This piece is part of IFP’s Transit Abundance Playbook, a collection of proposals for reducing American transit construction costs.
Summary
Most federal support for US transit and rail capital projects comes in the form of discretionary grants, which warp incentives and drive up project costs. By contrast, predictable multi-year funding is the norm in peer countries, and its reliability has enabled them to build in-house expertise and deliver projects at speeds and costs unmatched in the United States. To achieve more of these benefits in the US, Congress should enhance existing loan programs, streamline their application processes, and expand underwriting capacity. These improvements would create a stable and predictable source of support for transit project sponsors at minimal cost to the federal government. By initially targeting rail electrification and other underbuilt, positive-return investments, programmatic loan finance will help build institutional capacity that can sustain a pipeline for future projects.
Problem
The United States lacks stable funding for transit capital improvements. This raises costs, both because unpredictable funding hinders the development of state-, local-, and agency-level expertise and economies of scale, and because federal grants — seen as “free money” by transit project sponsors — incentivize irresponsible spending. While local matching requirements pay for a substantial share of project costs, discretionary federal grants still make up a large share of construction costs.
Despite their shortcomings, discretionary grants have proliferated over time. In 2008, the American Recovery and Reinvestment Act (ARRA) created the discretionary Transportation Investments Generating Economic Recovery (TIGER) grant to support shovel-ready transportation projects and job creation during the Great Recession.1 However worthwhile the aim, the program’s focus on providing economic stimulus and jobs is unrelated to fast, efficient project delivery. Similarly, the 2021 Infrastructure Investment and Jobs Act (IIJA) sent a surge of money to new and existing discretionary grant programs, but it did not create new funding frameworks that enable project success. Discretionary grants now provide funding for everything from sub-$200,000 multimodal planning activities to large-dollar megaprojects.2
Grants have their place, but they should not be the default means by which the federal government funds capital investment in rail and transit, and they are particularly ill-suited for the most complex and capital-intensive projects. The Massachusetts Bay Transportation Authority’s (MBTA) Boston Green Line Extension (GLX) project is emblematic of how grants can lock in half-baked proposals and disincentivize comprehensive design and cost discipline upfront. In the case of GLX, intersecting political deadlines (including a pro-transit governor leaving office) led to a rush to secure an FTA grant; one senior official noted that rushing to secure a Full-Funding Grant Agreement (FFGA) compromised project planning.

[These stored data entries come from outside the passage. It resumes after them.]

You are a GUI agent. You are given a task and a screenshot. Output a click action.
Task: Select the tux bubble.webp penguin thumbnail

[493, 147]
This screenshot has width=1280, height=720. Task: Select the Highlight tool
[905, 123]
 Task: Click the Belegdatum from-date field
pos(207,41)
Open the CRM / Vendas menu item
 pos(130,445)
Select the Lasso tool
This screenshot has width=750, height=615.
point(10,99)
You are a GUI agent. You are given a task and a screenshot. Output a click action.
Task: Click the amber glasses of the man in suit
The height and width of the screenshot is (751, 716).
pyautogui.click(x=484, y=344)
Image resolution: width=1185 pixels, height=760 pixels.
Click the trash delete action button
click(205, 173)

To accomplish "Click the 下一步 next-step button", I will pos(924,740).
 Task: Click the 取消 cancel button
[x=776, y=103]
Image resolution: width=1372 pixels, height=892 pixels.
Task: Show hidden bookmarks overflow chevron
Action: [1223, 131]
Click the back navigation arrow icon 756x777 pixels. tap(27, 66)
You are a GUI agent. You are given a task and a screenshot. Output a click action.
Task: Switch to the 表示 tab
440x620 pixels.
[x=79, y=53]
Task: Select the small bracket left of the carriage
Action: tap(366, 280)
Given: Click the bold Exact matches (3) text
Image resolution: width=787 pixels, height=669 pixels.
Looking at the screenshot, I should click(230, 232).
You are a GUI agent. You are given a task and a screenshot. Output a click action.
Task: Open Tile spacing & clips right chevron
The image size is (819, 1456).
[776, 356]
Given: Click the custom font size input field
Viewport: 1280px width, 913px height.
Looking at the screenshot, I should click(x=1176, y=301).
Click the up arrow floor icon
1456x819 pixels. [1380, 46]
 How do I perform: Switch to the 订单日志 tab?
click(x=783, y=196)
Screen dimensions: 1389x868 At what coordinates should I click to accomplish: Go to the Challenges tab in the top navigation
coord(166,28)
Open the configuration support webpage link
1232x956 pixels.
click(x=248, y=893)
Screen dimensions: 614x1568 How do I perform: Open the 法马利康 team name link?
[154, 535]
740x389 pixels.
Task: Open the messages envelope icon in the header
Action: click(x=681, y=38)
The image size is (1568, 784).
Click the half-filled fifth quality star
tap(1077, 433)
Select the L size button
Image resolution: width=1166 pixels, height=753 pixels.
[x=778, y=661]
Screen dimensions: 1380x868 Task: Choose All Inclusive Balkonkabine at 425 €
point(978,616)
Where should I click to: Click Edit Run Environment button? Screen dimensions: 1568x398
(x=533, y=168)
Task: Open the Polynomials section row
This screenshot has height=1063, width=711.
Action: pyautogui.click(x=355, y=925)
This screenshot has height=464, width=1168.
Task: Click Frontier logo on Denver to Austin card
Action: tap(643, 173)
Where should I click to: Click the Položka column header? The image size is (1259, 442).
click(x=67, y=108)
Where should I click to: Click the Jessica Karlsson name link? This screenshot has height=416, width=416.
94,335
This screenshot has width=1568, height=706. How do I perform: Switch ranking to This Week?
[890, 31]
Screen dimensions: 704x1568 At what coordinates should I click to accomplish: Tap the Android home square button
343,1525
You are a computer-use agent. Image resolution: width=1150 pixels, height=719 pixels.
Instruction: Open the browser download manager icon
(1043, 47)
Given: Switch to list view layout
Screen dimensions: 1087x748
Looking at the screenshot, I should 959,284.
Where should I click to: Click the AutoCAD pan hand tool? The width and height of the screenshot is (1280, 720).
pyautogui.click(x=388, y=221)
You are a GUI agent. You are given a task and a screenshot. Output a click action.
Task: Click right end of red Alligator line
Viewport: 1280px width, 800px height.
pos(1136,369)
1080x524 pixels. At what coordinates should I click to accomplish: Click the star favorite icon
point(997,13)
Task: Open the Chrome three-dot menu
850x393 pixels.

It’s unsurprising that agencies may rush to secure funding, but the structure of Capital Investment Grants (CIG) only exacerbates the bad incentives. For example, the MBTA chose a novel (for the agency) project delivery framework because they believed it would secure a CIG FFGA faster. Because CIG doesn’t reimburse initial planning costs, the MBTA’s consultants, facing cost pressure, used back-of-the-envelope cost estimates based on historical data rather than compiling more current data. This grant-induced rush led to a substantial cost underestimate, and the project ultimately had to be redesigned, delaying delivery and bloating costs.
In the words of former Utah DOT director Carlos Braceras, discretionary grants are “beneficial but unreliable.” Because grants are oversubscribed and awarded based on vague criteria, applicant agencies can’t count on receiving the funding they need, undermining their ability to plan and build capacity. In 2024, the INFRA and MEGA programs, which support megaprojects, received $27 billion of total requests for only $4.2 billion in available funds. This is not just a recent trend: in 2008, BUILD, one of the first modern multimodal grants, had just a 3% selection rate.3 Even a highly rated proposal can’t be certain of an award, resulting in pervasive project-level uncertainty. This makes it difficult to build a pipeline of projects and any kind of durable agency capacity.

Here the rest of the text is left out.